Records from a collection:
%%

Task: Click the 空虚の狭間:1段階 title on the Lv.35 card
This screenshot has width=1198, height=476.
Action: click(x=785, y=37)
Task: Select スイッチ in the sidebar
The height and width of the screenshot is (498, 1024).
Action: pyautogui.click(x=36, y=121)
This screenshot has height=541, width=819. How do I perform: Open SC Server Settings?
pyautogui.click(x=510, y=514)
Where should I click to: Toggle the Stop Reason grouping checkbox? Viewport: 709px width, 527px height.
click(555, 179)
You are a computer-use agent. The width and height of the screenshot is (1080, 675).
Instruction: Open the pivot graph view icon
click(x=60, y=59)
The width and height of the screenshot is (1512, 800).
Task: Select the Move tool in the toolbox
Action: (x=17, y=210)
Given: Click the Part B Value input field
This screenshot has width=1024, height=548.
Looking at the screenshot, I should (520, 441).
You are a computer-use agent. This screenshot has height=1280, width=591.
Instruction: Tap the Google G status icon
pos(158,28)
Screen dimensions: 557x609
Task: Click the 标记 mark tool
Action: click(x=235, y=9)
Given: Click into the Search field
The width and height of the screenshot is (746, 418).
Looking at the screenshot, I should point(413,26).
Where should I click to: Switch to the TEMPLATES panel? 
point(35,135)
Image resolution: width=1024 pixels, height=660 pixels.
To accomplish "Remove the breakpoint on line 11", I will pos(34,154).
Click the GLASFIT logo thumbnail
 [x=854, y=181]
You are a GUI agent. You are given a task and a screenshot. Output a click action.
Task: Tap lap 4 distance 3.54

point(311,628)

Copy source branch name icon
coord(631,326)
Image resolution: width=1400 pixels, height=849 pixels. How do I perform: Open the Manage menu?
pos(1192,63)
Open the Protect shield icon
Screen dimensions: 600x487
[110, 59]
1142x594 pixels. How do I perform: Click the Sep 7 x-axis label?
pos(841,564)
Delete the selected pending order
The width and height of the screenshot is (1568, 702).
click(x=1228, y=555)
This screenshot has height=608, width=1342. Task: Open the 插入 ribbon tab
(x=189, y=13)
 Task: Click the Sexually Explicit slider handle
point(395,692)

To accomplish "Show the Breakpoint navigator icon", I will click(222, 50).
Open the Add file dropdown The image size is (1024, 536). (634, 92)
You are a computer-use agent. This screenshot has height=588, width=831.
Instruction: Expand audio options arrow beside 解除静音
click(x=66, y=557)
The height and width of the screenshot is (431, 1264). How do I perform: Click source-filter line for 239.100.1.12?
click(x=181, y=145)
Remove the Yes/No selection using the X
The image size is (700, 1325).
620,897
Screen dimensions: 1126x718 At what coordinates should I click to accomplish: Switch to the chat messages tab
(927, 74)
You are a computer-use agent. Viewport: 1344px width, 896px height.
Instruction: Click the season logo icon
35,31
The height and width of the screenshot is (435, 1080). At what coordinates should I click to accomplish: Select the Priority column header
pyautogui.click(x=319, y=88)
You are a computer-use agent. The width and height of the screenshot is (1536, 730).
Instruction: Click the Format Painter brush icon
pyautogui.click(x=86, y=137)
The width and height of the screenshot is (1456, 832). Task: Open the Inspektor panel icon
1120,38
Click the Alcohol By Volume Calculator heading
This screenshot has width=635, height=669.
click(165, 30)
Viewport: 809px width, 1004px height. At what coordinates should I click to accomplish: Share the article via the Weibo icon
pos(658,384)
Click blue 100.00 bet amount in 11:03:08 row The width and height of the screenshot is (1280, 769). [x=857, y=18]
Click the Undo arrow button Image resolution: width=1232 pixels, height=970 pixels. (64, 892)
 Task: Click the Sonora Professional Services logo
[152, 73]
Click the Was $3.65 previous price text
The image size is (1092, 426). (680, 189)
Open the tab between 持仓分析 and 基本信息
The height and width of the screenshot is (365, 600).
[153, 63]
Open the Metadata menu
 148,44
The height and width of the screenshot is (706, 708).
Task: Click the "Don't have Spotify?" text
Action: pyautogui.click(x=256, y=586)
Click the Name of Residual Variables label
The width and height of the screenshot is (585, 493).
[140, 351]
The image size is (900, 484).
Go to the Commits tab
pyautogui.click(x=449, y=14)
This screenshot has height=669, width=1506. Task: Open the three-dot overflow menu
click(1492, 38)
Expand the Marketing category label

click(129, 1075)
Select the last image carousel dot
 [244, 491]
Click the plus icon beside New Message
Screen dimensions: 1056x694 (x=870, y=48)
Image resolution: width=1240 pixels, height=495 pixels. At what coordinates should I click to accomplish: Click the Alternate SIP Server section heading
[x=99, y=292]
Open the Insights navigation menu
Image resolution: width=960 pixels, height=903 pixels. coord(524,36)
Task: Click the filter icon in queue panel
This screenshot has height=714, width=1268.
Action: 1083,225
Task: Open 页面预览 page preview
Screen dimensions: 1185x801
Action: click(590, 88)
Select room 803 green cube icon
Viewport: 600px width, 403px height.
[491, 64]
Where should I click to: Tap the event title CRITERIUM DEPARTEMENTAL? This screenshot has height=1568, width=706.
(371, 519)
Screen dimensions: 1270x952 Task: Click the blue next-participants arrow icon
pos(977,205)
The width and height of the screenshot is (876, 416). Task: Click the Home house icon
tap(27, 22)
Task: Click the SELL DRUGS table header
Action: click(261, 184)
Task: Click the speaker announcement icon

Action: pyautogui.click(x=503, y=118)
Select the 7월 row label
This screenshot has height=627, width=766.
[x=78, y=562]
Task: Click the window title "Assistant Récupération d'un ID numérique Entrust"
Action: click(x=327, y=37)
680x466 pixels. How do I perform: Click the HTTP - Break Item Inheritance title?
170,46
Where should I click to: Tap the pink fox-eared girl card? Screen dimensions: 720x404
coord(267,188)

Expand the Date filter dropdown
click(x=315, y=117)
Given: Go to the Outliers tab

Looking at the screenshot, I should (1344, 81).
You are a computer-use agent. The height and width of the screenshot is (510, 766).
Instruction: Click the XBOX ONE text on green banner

%%

• **PROMPT**: Once you have read the entries above, state how many of their lines include "green", giving the number alone.

• **ANSWER BOX**: 2